Studio album by X
- Released: 1980
- Recorded: 1979
- Genre: Rock, Punk
- Label: X Music (1979 release) Aztec Music (2009 reissue)
- Producer: Lobby Loyde

X chronology
|  | X-Aspirations (1980) | At Home with You (1985) |

= X-Aspirations =

X-Aspirations, sometimes simply called Aspirations, is the debut studio album from Australian rock band X. It was recorded in a single afternoon in 1979 at Trafalgar Studios in the band's hometown of Sydney and released the following year on the band's own label.
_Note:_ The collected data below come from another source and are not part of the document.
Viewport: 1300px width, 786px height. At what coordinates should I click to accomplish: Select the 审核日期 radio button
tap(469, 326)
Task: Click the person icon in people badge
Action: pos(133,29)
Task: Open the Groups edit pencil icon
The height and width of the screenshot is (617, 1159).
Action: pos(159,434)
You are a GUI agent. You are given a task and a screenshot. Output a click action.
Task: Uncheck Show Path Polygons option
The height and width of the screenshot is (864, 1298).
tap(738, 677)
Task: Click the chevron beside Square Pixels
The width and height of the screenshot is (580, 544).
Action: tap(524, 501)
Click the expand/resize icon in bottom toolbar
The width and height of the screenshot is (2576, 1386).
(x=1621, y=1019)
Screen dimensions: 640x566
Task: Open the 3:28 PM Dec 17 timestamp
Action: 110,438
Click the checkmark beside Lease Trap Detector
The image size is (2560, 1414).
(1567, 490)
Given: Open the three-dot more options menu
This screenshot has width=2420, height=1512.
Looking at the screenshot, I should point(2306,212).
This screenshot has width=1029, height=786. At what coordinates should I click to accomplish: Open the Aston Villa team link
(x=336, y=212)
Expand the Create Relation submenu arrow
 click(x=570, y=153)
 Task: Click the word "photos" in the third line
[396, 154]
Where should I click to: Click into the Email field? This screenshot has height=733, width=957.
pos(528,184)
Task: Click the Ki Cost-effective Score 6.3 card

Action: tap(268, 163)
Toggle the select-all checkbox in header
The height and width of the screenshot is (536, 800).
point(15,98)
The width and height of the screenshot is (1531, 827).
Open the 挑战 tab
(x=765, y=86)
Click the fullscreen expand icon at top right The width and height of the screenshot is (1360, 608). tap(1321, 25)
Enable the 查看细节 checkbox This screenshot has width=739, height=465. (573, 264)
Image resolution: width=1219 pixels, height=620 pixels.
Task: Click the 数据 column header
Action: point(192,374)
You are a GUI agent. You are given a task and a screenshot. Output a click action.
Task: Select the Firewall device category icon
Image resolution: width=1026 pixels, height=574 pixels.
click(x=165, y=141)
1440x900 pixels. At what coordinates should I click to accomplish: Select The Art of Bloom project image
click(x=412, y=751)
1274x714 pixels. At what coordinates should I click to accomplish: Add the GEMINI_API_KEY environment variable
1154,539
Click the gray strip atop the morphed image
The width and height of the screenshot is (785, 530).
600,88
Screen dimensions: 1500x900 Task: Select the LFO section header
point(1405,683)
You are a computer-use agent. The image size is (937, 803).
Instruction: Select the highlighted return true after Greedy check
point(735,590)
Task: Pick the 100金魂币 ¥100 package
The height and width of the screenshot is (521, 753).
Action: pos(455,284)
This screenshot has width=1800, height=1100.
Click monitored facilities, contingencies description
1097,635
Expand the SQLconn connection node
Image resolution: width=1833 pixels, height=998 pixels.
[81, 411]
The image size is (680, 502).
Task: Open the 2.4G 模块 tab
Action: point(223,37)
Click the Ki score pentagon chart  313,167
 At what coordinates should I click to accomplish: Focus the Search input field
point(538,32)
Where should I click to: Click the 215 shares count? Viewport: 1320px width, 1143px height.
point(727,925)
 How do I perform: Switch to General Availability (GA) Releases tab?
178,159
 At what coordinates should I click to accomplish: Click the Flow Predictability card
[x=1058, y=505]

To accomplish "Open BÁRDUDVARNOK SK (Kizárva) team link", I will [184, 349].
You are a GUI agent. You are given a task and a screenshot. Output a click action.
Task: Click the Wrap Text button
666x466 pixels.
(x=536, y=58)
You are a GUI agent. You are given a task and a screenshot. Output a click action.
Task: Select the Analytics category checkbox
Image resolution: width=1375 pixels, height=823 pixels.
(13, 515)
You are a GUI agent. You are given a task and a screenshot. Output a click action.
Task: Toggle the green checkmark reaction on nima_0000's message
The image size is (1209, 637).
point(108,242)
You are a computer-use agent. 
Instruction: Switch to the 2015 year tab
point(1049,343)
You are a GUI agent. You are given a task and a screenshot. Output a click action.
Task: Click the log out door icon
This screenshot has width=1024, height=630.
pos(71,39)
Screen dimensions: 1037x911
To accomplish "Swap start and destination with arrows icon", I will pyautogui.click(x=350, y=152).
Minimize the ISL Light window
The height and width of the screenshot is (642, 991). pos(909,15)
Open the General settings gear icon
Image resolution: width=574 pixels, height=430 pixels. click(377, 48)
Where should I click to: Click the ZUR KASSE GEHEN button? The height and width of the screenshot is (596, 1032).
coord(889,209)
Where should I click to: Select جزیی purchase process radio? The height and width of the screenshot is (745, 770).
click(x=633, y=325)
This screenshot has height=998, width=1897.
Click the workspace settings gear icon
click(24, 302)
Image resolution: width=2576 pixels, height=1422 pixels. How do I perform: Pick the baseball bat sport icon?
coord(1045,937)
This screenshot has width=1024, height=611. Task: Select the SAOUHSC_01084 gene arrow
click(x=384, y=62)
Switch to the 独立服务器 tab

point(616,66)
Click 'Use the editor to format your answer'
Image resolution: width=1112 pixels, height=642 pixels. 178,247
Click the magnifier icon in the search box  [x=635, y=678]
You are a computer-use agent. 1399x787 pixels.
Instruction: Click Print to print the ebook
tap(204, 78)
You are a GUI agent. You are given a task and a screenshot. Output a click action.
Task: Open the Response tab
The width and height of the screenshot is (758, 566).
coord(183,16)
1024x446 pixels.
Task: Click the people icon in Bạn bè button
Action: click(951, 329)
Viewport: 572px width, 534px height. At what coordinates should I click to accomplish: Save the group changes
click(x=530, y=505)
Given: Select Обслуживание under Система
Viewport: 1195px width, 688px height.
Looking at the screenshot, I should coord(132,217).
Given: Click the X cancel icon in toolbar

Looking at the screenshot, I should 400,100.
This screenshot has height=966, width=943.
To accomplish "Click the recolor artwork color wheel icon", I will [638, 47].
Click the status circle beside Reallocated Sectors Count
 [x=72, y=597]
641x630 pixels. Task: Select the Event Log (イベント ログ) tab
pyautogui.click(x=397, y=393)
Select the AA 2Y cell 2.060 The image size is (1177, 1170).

In October 2010, X-Aspirations was listed in the book 100 Best Australian Albums.

==Reception==
Trouser Press said the album "couples deep riff repetitive rhythms with scattershot guitar and anguished vocals for a 'punk' LP unlike any other, appropriate for a band as distant and isolated from the media focus as one could conceivably get without leaving the planet."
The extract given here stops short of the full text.